And overall you're planning your cities to work more than 12 tiles.
( I will not have a deja vu about this... I wil NOT HAVE a deja vu) ;)
 
Meisen's city placement is just a big waste of tiles :rolleyes::rolleyes:.
It is also very slow: only 2 food-producing towns:(:lol::( = too few settlers/workers.

Basically I would place my cities like Theov, except I would put 3 extra cities around the floodplains before settling on the dykes. A 2nd warrioe is more than enough to peacefully block the path.
 
Basically I would place my cities like Theov, except I would put 3 extra cities around the floodplains before settling on the dykes. A 2nd warrioe is more than enough to peacefully block the path.
Until the AI plonks down a city on the dyes, yes. The questions are, will I have time to build city 2 before the AI takes the spot or have I lost the race already? Even if I dare leave it longer, will walking a settler there prove to be a waste of turns? Should I start a road in that direction now?

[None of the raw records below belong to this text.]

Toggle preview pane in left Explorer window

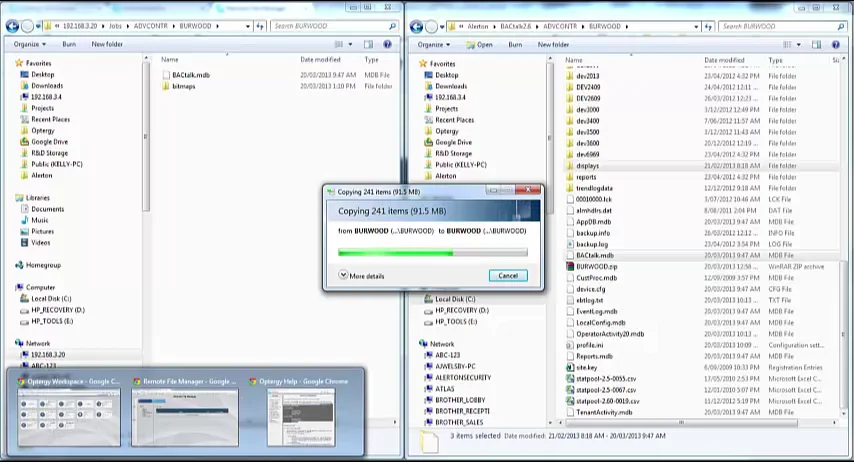click(368, 44)
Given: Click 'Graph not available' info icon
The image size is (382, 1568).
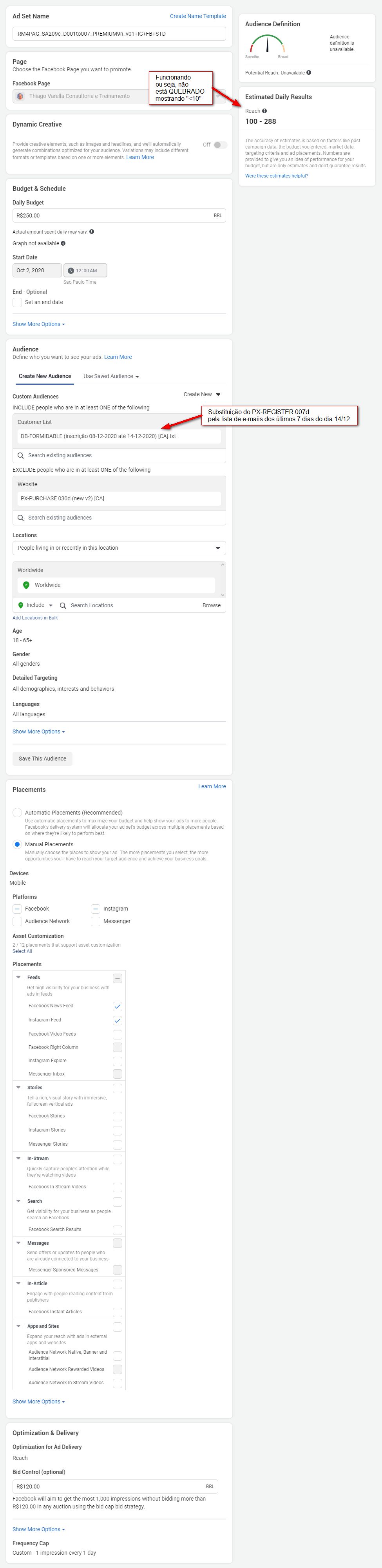Looking at the screenshot, I should tap(63, 243).
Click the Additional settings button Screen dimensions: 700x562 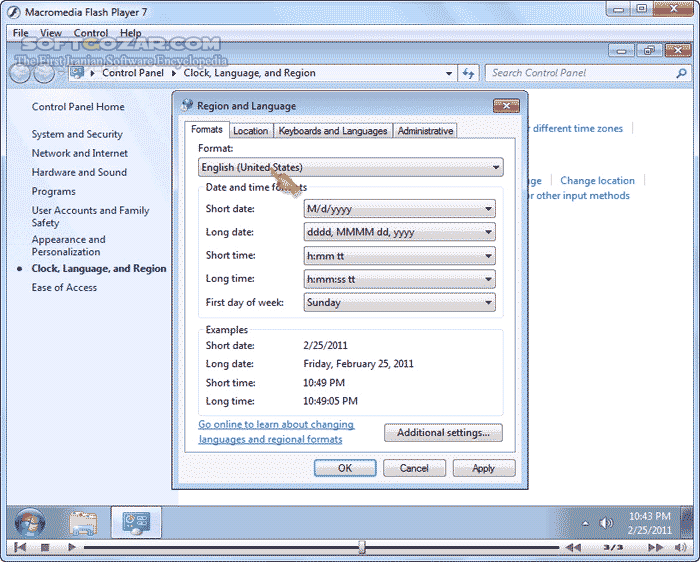pyautogui.click(x=443, y=433)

Meisen's city placement is just a big waste of tiles :rolleyes::rolleyes:.
It is also very slow: only 2 food-producing towns:(:lol::( = too few settlers/workers.
Why the need for sarcasm, Mursi? Here's some friendly advice: Go have a nice cup of coffe/tea, wake up properly and then edit this part and instead try to explain why, in your opinion, a loose city placement is a "big waste of tiles".
 
You don't need to race to the dyes. Its better to first get a productive core going, once you have that, you can conquer the dyes if you have to.

I'm sure the capital is on a river. Otherwise the river would have moved behind the worker.

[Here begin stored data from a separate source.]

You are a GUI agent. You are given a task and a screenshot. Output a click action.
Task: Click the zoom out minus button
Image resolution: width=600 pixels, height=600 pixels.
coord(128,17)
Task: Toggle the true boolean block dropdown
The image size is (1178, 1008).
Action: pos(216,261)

If I where to use a wider city placement, I would sooner settle the second city on the floodplains one tile lower than my previous suggestion, than move the capital.
the capital is on a very nice spot, as it is both very productive and coastal.
It's a prety good 20K site actually, with the second city becoming the growth city, the capital can focus on wonders.

I don't think I can make a detailed city plan yet, there isn't enough of the map visible.
 
Whew, I liked this post.

@Theov
I agree with tight spacing when corruption starts to eat in,
but around your core you can usually CXXXC (i.e. 3 tiles between cities).
So my suggestion is:
Spoiler :


@ marcoo99
I ask you, what is your goal in the game?
Let your goals guide your settling locations.

Do you wish to win by the industrial era? Do you want to focus on cities size 12 and less?
Go with "2-tile spacing" or "3-tile spacing"

Do you want to be super-powerful in the modern era? With cities producing 1 or 2-turn tanks?
Mix the above with a little "4-tile spacing"


@ "spacing 4 tiles between cities discussion"
If we assume any finite space, and we assume an un-modded game, then theoretically,
spacing your cities with 3 tiles in-between means:
a) 1 tile is used by city center
a) you budget the 8 immediate tiles for city use
b) you budget at least 1 tile from each of the "Fat-Cross" tips.
1 + 8 + (4 x minimum 1) = 13 tiles per city.

Example:
Say you want your cities to grow to size 12
###PIC IS MISSING###

Let's add 3 tile spacing.
Each city, even when reaching size 12, still has plenty of tiles for itself.
###PIC IS MISSING###
These cities are all at size 12, and reduce distance corruption significantly compared to 4 tile spacing.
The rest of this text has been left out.